• Text segment:
────

Then outcomes. Partnerships with VideoAmp and Snowflake combine sponsorships, content, and ads by reach, unique reach, and cross-platform streaming versus linear. Then foot traffic, sales lift, increase in car sales. Retail data. Is it working? However granular a brand or a team wants to go, it's there. Some still don't care about the mid or lower funnel; that's changing fast.

On the capital framing.

The price tag continues to go up for sponsorship and media rights. There needs to be more accountability that can be reduced back to shareholders, otherwise goodwill alone on the balance sheet doesn't hold when you're spending billions a year. This is now serious capital investment. Private equity and other sophisticated institutional investors are owning or investing in more professional sports. Sport is now an asset class, like real estate or physical data-centre space, both of which are receiving hundreds of billions of dollars. Asset classes have specific ways to be measured, and that sophistication is coming to sport.

The 2026 hyper-cycle, the Kings League, and the globalisation of measurement

On what's coming.

Milan-Cortina Winter Olympics in February. FIFA World Cup in the US, Canada, and Mexico in summer. Super Bowl. LA28 the year after. The typical annual tentpoles are getting bigger and combine with these mega-tentpoles. We'll really test the attention limits of fans and consumers; it's going to be an overload. World Cup sponsorships are already running in ad spots and outdoor in Manhattan ahead of a summer event. Multi-phased campaign rollouts. FIFA has some innovative things planned for during the games and fan-experience campaigns at all the different stadiums (we do in-venue measurement). All new stuff no one has seen.

On where the threat (and opportunity) is.

The market is growing and splintering. The focus this year is understanding linear versus streaming. In the US, regional sports networks have moved sports rights to over-the-air broadcast networks in some markets. Fans ask where do I watch this game? The leagues themselves on their own apps (the NBA app tells me, as a Milwaukee Bucks fan, where every Bucks game is on and how to watch).

The new and emerging sports are bypassing the traditional media model and going straight to fans on Twitch and YouTube as their distribution partners. The Kings League is coming to the US with more investment. Soccer matches where dice are rolled to determine how many players play in the last two minutes before halftime; the pitch is voted on by fans; the creators and influencers with the biggest audiences share in the revenue. Groundbreaking. That will open the door for more new sports. Probably a small threat to the established ones, and better products come from more competition, and more demand for measurement comes with it. Music to my ears.

────

• Dataset content:
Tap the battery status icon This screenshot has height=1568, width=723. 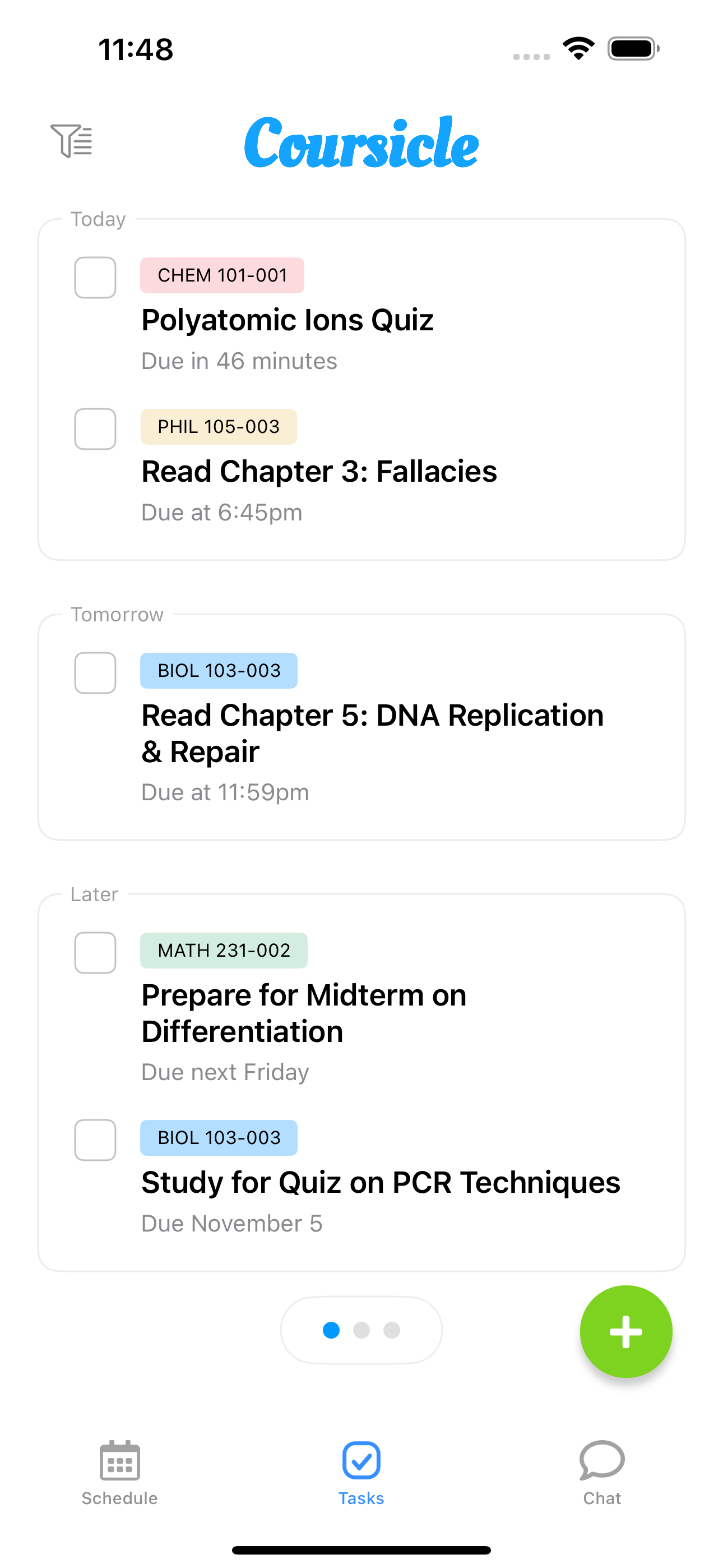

────

• Problem to work on: In the text on sports sponsorship and measurement, which two companies are named as partners for combining sponsorships, content, and ads?

• Result for this task: VideoAmp and Snowflake.